Given instruction
Retype the records from the line containing "Select the FLY point marker" through the end of the records, keeping both ends. Leave out the pictures.

(Entries on where items appear)

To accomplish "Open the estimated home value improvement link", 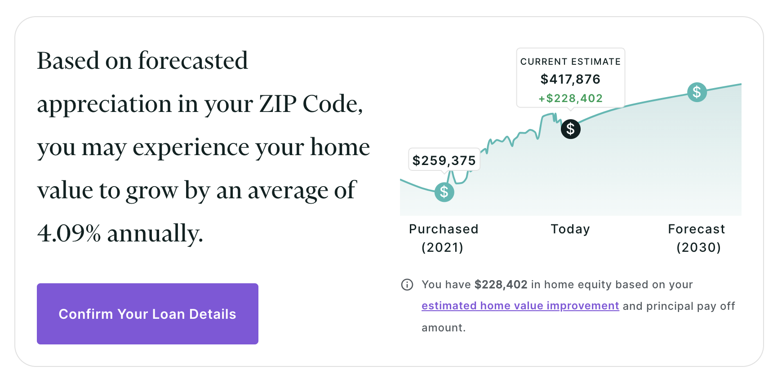I will coord(520,306).

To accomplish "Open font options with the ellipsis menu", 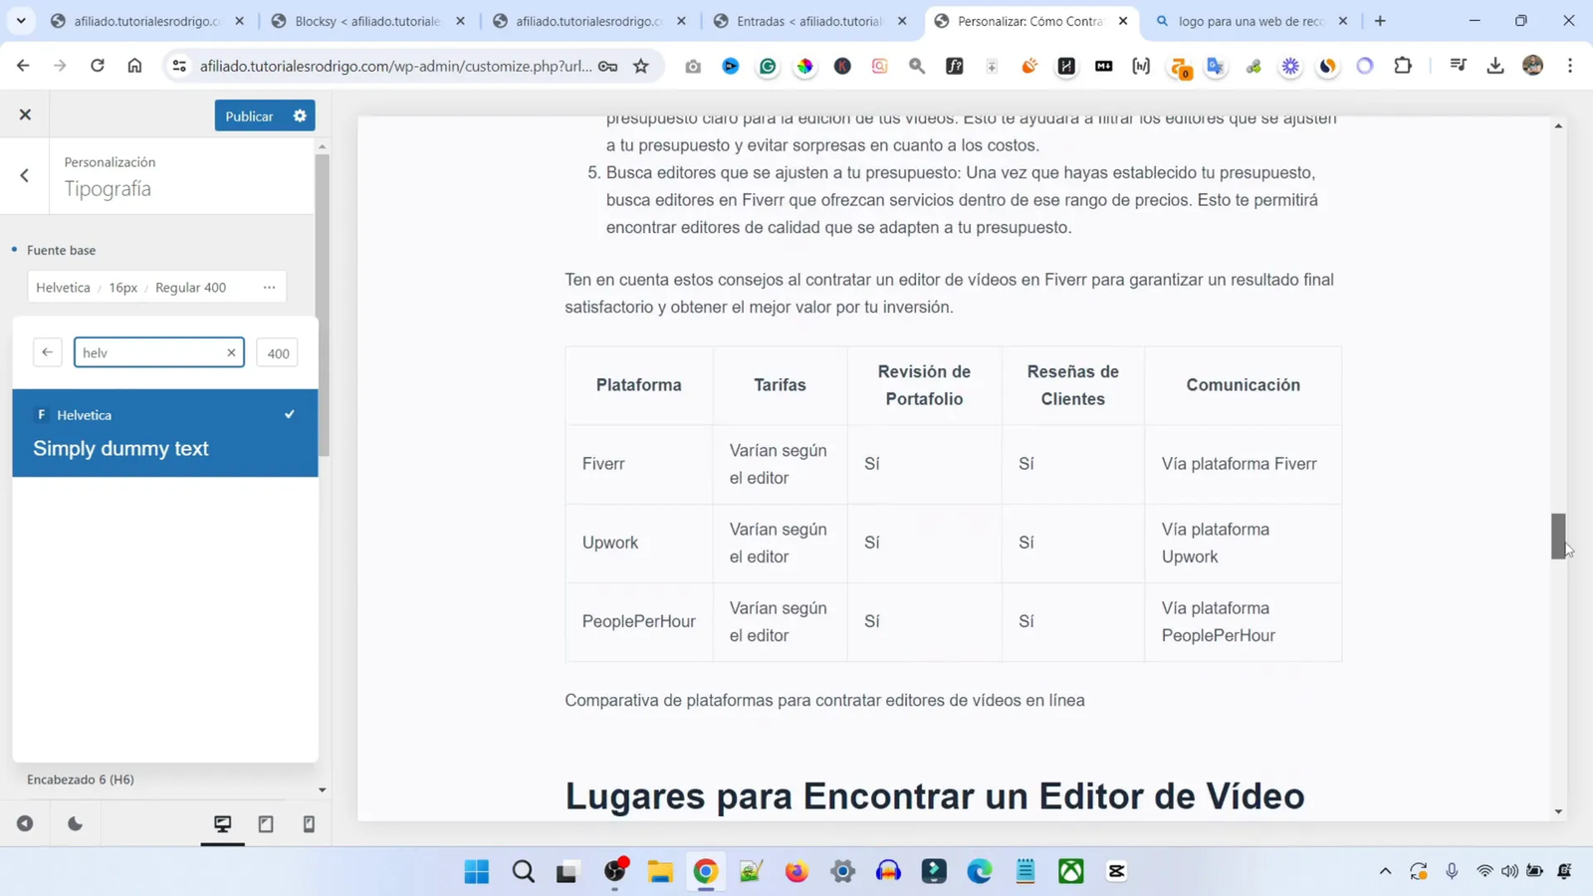I will click(x=268, y=287).
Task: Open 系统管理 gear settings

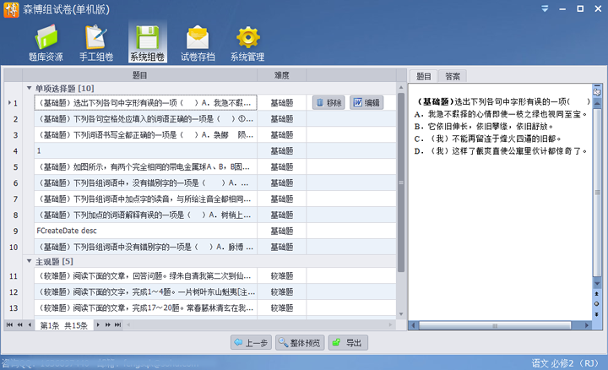Action: (247, 44)

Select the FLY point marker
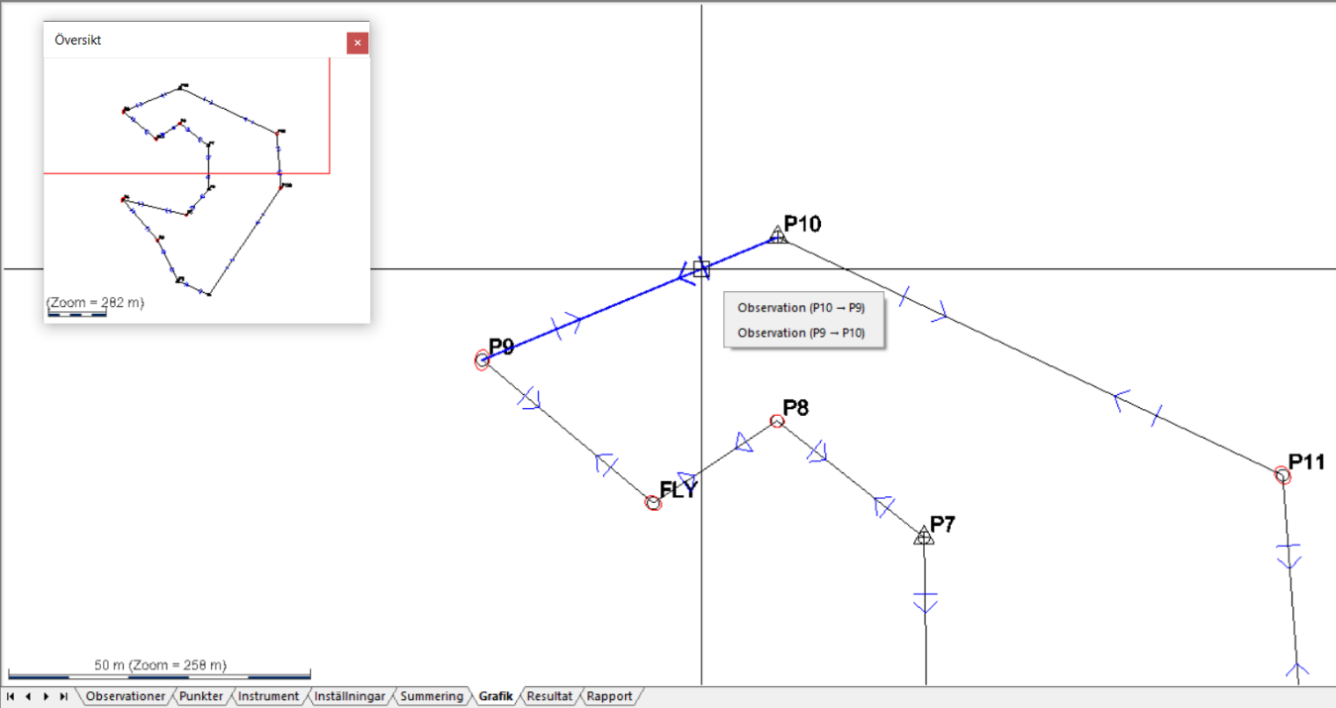click(653, 503)
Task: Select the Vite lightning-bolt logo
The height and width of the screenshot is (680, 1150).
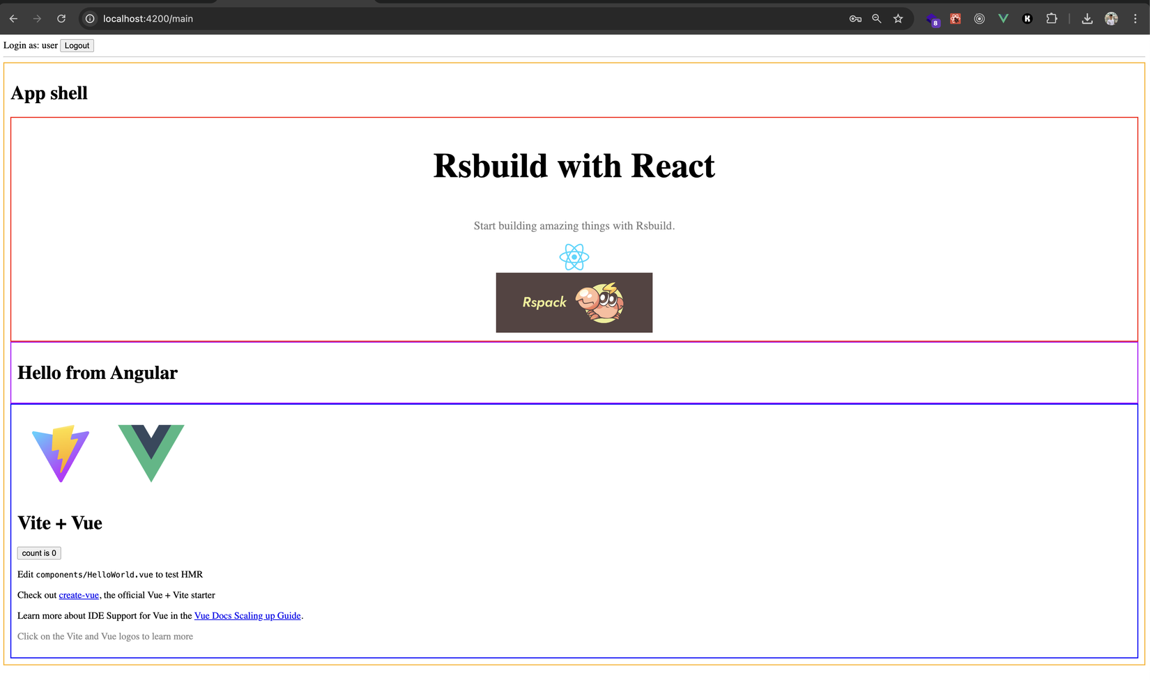Action: (x=61, y=454)
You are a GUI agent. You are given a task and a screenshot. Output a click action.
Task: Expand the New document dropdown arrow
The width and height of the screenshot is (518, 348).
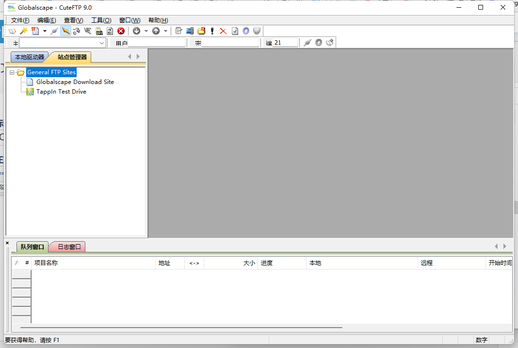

Result for this task
Select the FLY point marker
click(653, 503)
Task: Select the Vite lightning-bolt logo
The height and width of the screenshot is (680, 1150).
Action: (x=61, y=454)
You are a GUI agent. You are given a task and a screenshot. Output a click action.
Task: Expand the New document dropdown arrow
The width and height of the screenshot is (518, 348).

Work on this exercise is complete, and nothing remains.